If anything has changed, though, beyond style and technique, I think it is probably that the presence of my personality in my dances is more apparent now than maybe it was... What I have always loved about belly dance is its softness and subtlety, but I used to really struggle with the fact that for many audiences, at least Western audiences, in nightclub and restaurant settings, a lot of that subtlety is totally lost. So, as a result I started focusing more on prop work, fast finger cymbals, adding high-energy and acrobatic elements into my dancing... Which was a good development, to a point, because it really increased my technical range, but it was maybe not the most artistically honest direction to take my career.   I'm not a party person.  I don't have an uproarious personality.  So it was not a good choice for me to focus on these loud dances. Now I'm very much back to lyrical work, still using some of the flashier moves, but for texture, where it's contextually called for, not with the same kind of shock-and-awe, attention-demanding, approval-seeking motivation that maybe was there once.

I think we all have a tendency to devalue our natural gifts, and it was incredibly useful for me to realize, and to remind myself, that anyone can do splits and backbends and... Not anyone. Other dancers, athletically elite dancers—can do these tricks and these gimmicks—but there's really no one else who can create work that is like mine in terms of lyricism, intricacy, details, delicacy.  These [qualities] are... That's where my passion is.

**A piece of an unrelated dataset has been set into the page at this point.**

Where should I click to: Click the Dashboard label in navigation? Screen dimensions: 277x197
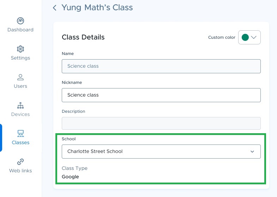(x=20, y=30)
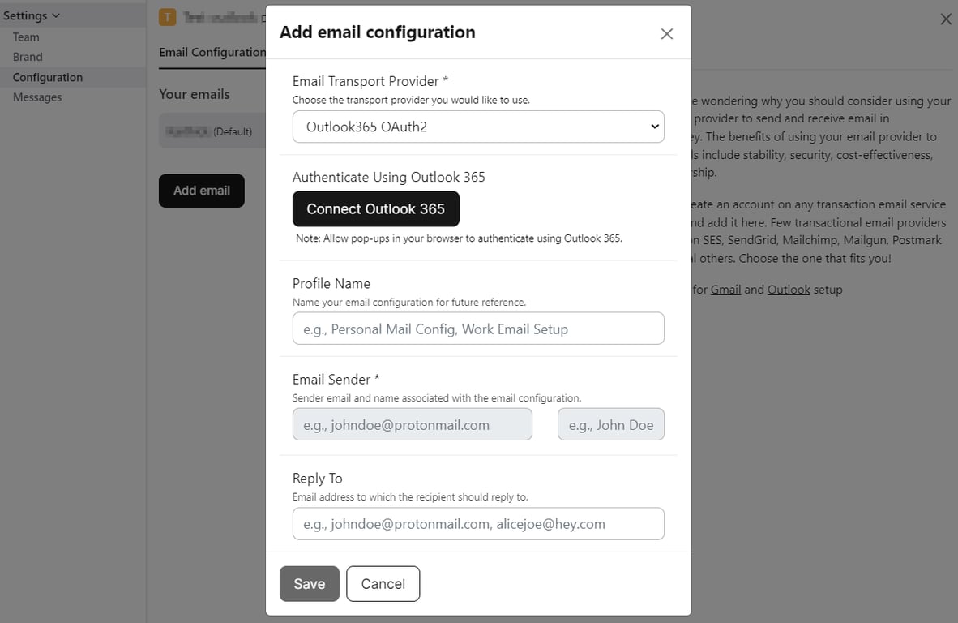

That's what I take pride in, that's what I want to be known for, and that is the creative imprint that I want on my work. So again it's not really an evolution because I feel like my career sort of went in a big loop and left me back doing the same things that I always wanted to do when I started out, except hopefully now with a little more polish. But, what is behind that I guess is just the desire to be honest, and perhaps having greater courage to be honest. I don't... I won't spend time on projects unless they genuinely appeal to my artistic sensibilities. Which sometimes are a little different from maybe what's in the mainstream.